*Goal of the exercise*
Where does the string "Specific" appear in the listing below? Copy every line where it does.

===== Stored data =====

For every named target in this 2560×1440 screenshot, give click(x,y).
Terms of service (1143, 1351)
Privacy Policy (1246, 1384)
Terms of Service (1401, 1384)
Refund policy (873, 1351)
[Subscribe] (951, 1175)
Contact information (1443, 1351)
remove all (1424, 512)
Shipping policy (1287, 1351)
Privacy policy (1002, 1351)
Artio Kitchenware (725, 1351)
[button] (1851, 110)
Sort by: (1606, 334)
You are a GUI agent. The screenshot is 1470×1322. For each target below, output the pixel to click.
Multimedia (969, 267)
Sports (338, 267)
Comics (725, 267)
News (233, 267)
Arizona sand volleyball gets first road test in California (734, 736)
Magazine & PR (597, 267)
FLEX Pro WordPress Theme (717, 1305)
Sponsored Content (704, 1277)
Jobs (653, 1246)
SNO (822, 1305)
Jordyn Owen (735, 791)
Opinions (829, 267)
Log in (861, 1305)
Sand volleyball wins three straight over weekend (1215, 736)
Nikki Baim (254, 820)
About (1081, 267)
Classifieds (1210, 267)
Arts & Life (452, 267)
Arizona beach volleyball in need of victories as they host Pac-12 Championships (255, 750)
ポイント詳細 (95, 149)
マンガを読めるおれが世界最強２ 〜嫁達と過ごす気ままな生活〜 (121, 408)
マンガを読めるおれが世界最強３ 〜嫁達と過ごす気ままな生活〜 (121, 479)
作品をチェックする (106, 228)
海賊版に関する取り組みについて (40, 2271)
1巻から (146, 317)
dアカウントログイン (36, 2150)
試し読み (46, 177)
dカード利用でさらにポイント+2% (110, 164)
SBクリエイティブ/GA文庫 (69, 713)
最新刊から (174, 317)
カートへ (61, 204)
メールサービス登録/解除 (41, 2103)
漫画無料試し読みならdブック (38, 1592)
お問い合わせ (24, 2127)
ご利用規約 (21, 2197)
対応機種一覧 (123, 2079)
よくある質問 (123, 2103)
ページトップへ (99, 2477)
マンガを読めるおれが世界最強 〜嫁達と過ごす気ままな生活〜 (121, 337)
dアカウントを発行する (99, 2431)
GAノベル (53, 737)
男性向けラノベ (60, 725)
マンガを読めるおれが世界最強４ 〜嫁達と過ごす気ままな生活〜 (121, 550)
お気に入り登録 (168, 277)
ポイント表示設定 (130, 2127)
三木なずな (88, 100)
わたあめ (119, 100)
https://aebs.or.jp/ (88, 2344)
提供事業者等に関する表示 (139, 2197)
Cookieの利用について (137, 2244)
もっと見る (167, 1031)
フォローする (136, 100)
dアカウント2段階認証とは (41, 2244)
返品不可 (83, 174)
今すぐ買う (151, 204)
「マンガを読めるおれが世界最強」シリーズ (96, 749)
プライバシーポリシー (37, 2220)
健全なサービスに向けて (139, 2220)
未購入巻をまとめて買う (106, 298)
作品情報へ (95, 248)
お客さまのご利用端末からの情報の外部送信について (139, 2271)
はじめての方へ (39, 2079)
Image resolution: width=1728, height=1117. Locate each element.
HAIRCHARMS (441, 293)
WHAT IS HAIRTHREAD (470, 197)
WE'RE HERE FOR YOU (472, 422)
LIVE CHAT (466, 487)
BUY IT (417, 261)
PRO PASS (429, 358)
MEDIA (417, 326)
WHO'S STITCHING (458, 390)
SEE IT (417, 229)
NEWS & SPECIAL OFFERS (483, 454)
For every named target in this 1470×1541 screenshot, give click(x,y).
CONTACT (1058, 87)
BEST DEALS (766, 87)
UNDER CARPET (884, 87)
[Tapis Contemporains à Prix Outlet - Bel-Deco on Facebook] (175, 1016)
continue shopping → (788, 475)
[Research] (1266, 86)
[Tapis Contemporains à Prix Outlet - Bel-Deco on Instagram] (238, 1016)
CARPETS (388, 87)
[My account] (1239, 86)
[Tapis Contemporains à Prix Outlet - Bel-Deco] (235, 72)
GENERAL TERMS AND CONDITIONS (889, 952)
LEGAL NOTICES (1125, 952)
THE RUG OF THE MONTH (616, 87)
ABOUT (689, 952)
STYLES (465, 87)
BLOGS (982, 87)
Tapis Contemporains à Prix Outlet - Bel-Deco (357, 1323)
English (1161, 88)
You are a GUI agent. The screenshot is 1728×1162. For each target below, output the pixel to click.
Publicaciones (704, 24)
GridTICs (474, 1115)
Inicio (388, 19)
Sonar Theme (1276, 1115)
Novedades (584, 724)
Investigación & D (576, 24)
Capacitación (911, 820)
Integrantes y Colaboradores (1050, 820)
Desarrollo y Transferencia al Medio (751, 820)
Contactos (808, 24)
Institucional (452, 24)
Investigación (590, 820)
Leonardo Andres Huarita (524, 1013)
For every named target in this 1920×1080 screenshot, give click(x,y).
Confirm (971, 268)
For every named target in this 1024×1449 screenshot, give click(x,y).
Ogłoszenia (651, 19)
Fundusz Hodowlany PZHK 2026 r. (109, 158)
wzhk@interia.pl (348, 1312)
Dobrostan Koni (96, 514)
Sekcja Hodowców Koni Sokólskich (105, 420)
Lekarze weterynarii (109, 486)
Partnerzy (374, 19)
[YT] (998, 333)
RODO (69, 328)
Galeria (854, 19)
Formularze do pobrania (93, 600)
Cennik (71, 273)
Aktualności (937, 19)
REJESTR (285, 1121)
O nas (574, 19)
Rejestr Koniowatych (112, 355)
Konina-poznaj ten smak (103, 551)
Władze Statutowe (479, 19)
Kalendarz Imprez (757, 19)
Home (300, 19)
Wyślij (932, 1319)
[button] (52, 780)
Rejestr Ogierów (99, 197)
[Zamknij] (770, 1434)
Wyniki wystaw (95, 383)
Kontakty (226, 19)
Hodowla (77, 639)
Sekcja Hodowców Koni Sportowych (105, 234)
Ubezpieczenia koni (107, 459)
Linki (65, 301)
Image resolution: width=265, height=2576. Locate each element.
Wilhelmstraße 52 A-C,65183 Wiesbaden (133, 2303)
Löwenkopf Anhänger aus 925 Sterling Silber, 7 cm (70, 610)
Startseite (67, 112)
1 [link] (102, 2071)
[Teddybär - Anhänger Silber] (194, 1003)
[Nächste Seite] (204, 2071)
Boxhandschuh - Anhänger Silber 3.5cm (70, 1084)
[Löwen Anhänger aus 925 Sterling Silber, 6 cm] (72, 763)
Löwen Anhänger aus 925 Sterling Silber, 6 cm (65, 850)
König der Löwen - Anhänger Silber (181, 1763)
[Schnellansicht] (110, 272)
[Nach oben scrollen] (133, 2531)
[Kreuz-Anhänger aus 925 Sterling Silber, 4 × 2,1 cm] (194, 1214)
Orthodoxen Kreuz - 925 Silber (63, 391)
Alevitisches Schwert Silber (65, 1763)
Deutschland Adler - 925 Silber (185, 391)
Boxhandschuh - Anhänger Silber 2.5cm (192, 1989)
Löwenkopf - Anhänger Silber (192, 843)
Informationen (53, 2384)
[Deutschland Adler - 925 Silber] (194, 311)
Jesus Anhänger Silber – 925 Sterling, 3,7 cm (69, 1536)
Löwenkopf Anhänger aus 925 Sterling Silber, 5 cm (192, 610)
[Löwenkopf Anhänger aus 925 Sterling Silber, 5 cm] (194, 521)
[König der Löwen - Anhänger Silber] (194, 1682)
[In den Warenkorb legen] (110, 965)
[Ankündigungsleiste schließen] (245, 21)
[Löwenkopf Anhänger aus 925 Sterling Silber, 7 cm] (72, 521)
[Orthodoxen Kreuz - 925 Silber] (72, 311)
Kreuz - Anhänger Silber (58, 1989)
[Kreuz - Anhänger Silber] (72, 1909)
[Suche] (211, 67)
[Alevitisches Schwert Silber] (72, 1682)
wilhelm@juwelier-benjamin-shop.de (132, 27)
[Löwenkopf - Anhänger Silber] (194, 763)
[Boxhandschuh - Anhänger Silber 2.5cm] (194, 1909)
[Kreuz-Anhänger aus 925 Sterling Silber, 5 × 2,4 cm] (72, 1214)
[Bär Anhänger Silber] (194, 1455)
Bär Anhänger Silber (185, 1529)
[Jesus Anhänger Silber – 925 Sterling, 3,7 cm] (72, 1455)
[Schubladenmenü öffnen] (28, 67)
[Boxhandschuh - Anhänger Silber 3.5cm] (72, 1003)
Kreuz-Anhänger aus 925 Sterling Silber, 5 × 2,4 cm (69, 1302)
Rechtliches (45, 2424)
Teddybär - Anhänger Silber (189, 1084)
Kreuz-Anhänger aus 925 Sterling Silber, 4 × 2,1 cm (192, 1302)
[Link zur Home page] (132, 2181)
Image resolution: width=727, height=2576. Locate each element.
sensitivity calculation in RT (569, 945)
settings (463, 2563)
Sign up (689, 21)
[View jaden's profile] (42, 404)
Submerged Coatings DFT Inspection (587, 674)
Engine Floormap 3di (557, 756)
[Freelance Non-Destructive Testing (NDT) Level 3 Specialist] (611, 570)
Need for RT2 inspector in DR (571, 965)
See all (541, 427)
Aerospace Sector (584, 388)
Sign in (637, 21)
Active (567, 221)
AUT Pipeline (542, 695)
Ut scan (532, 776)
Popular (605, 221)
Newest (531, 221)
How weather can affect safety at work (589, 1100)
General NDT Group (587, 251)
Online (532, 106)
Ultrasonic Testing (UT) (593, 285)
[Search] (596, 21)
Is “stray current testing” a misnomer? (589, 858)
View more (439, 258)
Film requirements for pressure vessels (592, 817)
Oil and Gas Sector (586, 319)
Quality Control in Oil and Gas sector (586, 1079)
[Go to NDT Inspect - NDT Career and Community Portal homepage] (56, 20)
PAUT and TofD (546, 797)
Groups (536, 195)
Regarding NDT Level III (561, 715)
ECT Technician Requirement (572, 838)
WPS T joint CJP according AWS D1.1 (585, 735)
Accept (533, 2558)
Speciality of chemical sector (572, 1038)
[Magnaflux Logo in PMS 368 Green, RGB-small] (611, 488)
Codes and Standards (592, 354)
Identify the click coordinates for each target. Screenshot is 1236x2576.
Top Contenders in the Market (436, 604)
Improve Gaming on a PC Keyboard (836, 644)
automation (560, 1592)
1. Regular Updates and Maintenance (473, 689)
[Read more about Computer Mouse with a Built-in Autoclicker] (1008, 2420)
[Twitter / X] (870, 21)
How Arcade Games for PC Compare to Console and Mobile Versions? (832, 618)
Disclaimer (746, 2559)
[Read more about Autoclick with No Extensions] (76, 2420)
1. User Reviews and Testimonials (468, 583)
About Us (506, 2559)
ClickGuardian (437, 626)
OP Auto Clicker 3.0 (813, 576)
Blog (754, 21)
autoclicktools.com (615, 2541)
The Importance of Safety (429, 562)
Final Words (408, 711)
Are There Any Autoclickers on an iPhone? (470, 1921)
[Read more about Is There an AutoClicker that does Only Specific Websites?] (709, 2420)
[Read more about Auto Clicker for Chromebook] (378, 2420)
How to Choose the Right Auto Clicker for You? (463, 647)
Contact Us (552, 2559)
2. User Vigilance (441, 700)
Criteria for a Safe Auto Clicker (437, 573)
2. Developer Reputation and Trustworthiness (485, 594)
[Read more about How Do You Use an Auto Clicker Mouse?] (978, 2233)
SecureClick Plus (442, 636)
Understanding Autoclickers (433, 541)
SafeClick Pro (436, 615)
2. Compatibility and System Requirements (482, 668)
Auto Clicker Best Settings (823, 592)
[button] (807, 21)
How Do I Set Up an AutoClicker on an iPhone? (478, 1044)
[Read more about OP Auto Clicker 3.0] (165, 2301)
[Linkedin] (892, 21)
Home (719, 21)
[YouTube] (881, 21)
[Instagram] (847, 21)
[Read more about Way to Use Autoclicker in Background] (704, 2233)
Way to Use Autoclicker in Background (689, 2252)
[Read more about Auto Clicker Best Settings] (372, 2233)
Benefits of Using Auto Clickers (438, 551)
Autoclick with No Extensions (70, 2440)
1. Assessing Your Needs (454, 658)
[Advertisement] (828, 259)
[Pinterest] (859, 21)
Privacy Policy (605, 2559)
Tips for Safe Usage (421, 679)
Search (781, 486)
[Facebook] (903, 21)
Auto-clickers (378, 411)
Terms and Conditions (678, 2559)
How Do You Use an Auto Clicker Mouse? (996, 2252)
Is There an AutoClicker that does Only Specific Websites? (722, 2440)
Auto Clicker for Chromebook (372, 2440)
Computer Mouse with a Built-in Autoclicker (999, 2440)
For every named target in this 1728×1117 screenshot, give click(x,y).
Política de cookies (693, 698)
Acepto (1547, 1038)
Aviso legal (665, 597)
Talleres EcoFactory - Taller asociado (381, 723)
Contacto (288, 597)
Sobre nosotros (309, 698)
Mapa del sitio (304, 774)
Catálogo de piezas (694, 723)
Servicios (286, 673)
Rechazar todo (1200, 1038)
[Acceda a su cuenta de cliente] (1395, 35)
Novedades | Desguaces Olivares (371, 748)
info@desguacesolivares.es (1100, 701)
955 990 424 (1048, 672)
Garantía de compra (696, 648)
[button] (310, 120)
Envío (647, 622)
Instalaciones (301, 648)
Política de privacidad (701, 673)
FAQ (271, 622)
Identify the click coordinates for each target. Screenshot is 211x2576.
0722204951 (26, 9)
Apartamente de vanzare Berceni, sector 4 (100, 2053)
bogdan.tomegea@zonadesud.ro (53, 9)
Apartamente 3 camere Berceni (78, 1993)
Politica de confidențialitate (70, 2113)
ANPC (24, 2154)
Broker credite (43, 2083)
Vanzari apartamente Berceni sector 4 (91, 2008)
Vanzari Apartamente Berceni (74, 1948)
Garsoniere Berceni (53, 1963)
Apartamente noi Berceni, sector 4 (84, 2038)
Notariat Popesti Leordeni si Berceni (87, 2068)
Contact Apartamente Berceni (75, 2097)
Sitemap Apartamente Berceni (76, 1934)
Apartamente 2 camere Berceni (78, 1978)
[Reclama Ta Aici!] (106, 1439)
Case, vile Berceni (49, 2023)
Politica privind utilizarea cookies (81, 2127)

=====

*Finished exercise*
[Read more about Is There an AutoClicker that does Only Specific Websites?] (709, 2420)
Is There an AutoClicker that does Only Specific Websites? (722, 2440)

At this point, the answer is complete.